The maximum cooling tower efficiency is limited by the wet-bulb temperature of the cooling air
Cooling towers use the evaporative cooling principle to cool the circulated water, and
- they can achieve water temperatures below the dry bulb temperature - tdb - of the air cooling air
- they are in general smaller and cheaper for the same cooling loads than other cooling systems
Cooling towers are rated in terms of approach and range, where
- the approach is the difference in temperature between the cooled-water temperature and the entering-air wet bulb - twb - temperature
- the range is the temperature difference between the water inlet and exit states
Since a cooling tower is based on evaporative cooling the maximum cooling tower efficiency is limited by the wet bulb temperature - twb - of the cooling air.
Cooling Tower Efficiency
The cooling tower efficiency can be expressed as
μ = (ti - to) 100 / (ti - twb) (1)
μ = cooling tower efficiency - common range between 70 - 75%
ti = inlet temperature of water to the tower (oC, oF)
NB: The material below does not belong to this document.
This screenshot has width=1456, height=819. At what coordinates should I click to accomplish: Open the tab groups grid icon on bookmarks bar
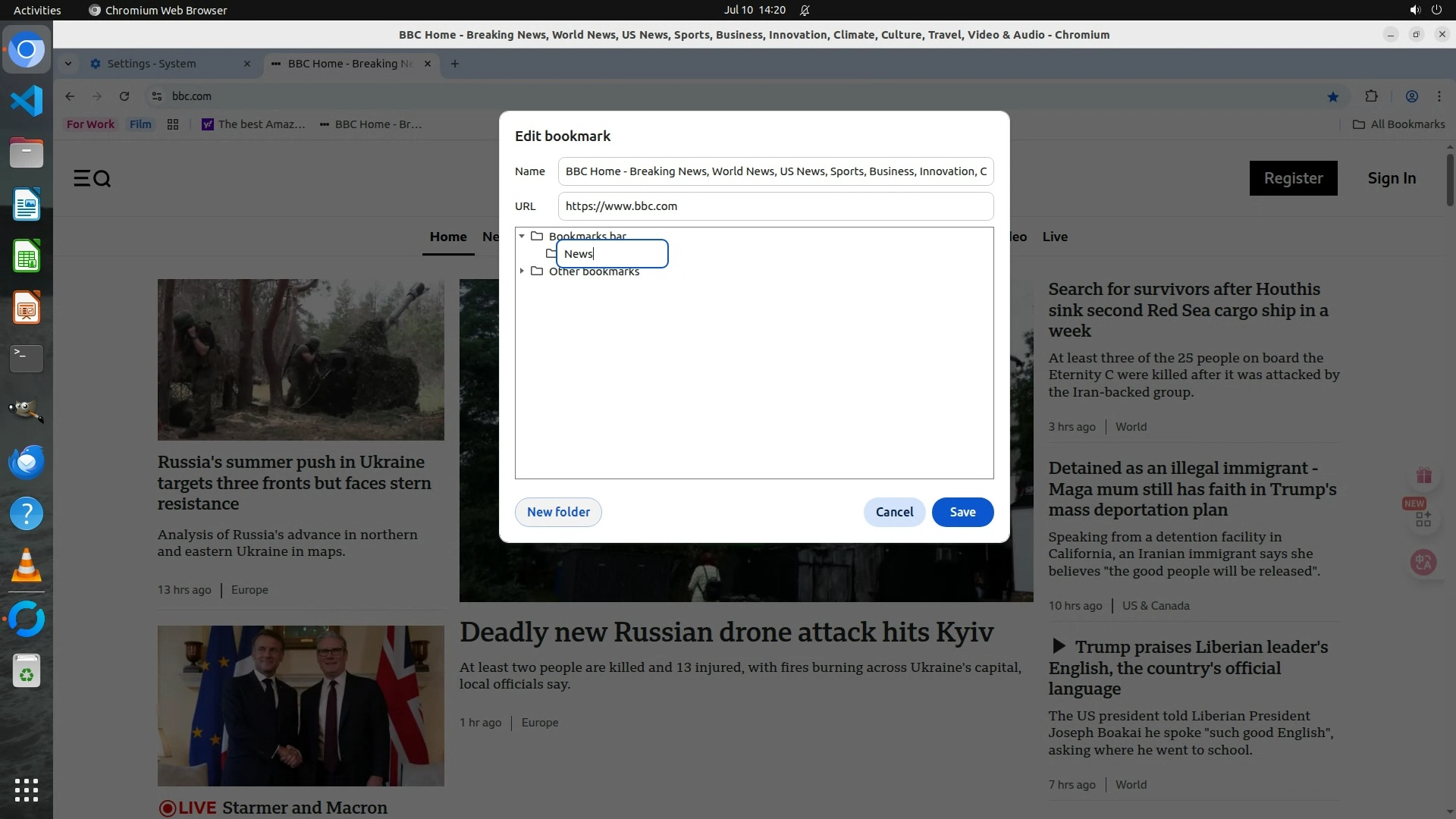pos(173,124)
to = outlet temperature of water from the tower (oC, oF)
twb = wet bulb temperature of air (oC, oF)
The temperature difference between inlet and outlet water (ti - to) is normally in the range 10 - 15 oF.
The water consumption - the make up water - of a cooling tower is about 0.2-0.3 liter per minute and ton of refrigeration. Compared with the use and waste of city water the water consumption can be reduced with about 90 - 95%.
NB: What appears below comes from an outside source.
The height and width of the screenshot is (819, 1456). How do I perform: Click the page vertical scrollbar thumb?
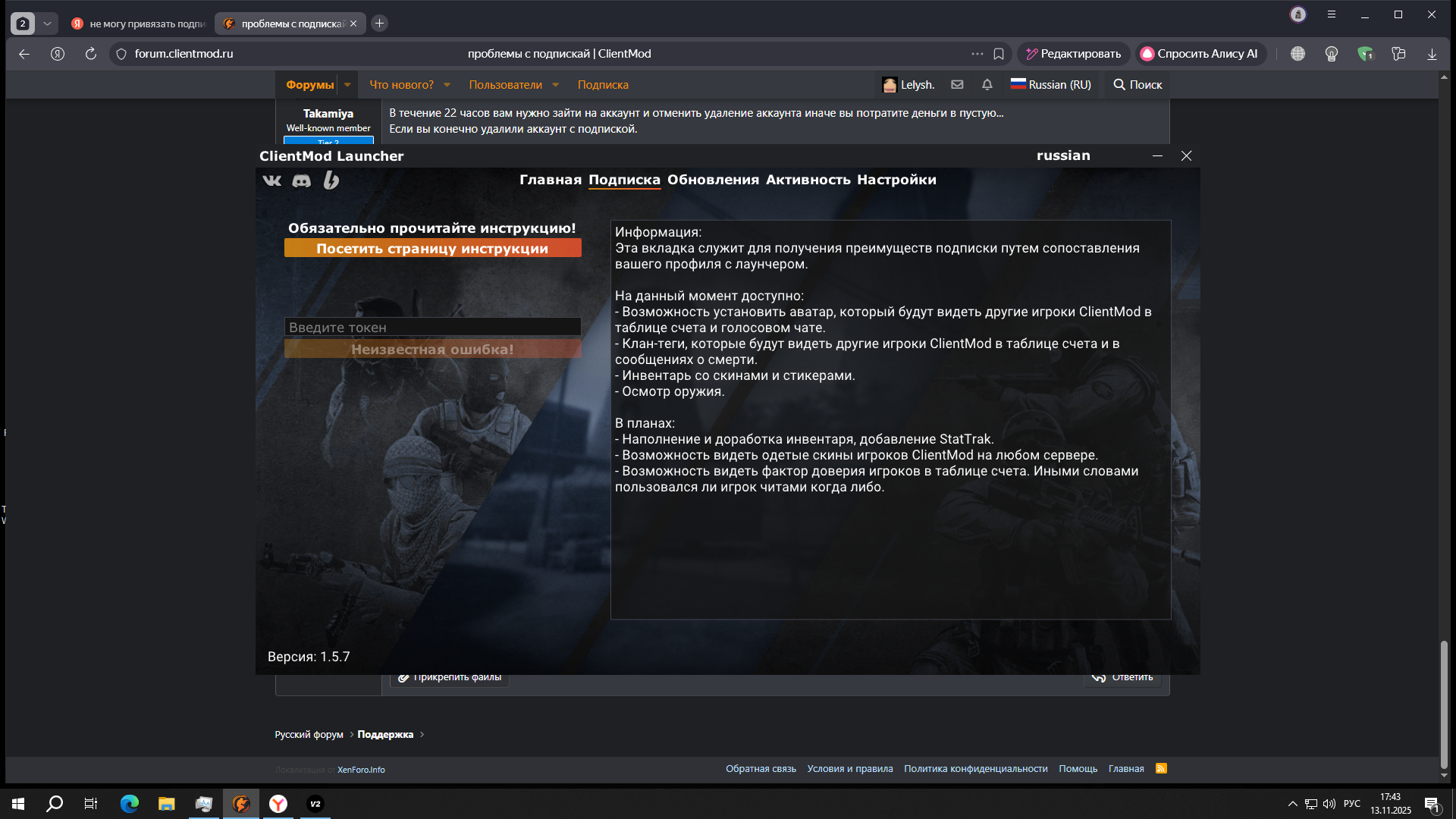(x=1444, y=704)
There are two main types of cooling towers
- forced draught (using fans)
- natural draught
Both types are based on evaporative cooling.
- Natural draught cooling towers are more dependent on temperature gradients between air and water and the wind forces than forced draught cooling towers.
- The efficiency of natural draught towers are more variable over time and in general lower.
Note! Be aware that medium temperature systems like cooling towers are known sources of Legionella! Good cleaning and maintenance systems are important to minimize the potential damage.